Ostatnie oficjalne dane na ten temat odnoszą się do 2011 r. Wtedy, według badań aktywności ekonomicznej ludności prowadzonych przez GUS, w gospodarstwach domowych bez osób pracujących było 8,7 proc. (626 tys.) nieletnich. Jednak od tego czasu bezrobocie wyraźnie wzrosło. Pod koniec roku może osiągnąć poziom 14,5 proc. Będzie więc tylko nieco mniejsze niż w 2006 r. Prawdopodobne jest więc, że tak jak przed siedmioma laty aż 11 proc. dzieci żyje obecnie w rodzinach, w których nikt nie ma płatnego zajęcia.
– Część z dzieci bezrobotnych rodziców może jednak pochodzić z gospodarstw domowych, w których rodzice pobierają renty lub emerytury – zauważa Piotr Szukalski, socjolog z Uniwersytetu Łódzkiego. To jednak niewielka grupa. Bezrobotne rodziny, aby zaspokoić podstawowe potrzeby, najpierw wykorzystują oszczędności, później sprzedają różne sprzęty, zadłużają się u krewnych i znajomych, a gdy to nie wystarcza, skazane są na wsparcie opieki społecznej. Gdy bezrobocie się wydłuża, popadają w biedę.

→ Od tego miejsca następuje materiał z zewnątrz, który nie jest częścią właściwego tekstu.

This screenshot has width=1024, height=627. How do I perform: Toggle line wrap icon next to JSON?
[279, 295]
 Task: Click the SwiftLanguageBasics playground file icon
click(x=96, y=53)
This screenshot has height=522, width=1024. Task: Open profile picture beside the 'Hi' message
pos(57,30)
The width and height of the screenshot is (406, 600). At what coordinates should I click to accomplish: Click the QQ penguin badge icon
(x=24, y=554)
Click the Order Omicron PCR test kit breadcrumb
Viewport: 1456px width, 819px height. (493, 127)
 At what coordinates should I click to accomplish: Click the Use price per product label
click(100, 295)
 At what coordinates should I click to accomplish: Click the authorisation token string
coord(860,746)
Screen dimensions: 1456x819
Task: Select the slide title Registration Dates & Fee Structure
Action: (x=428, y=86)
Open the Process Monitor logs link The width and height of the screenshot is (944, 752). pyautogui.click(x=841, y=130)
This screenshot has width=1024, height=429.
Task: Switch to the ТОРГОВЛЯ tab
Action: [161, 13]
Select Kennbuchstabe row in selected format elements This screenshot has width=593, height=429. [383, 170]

– Dzieci z takich rodzin nie mają dostępu do wielu dóbr. Nie uczestniczą w wycieczkach klasowych i w zajęciach pozalekcyjnych, które w większości szkół są płatne. Najczęściej nie wyjeżdżają też na wakacje i mają utrudniony dostęp do kultury i osiągnięć cywilizacyjnych – wylicza Waldemar Urbanik z Wyższej Szkoły Humanistycznej TWP w Szczecinie. Jego zdaniem o wiele ważniejsze są jednak trudne do przezwyciężenia w przyszłości następstwa o charakterze społecznym.

Reklama
– Brak doświadczeń związanych z pracą rodziców może być groźny dla przyszłych postaw dzieci, bo nie widzą one wzorów zachowań związanych z pracą – wyjaśnia prof. Stanisława Golinowska z Uniwersytetu Jagiellońskiego. Jej zdaniem dzieci z bezrobotnych rodzin uczą się za to często specyficznej zaradności. – Niestety jej część ma charakter przestępczy, na przykład wtedy gdy zbieranie złomu polega na rozmontowywaniu torów kolejowych – ocenia prof. Golinowska.
Eksperci są zdania, że dzieci długotrwale bezrobotnych dziedziczą bezrobocie i ubóstwo.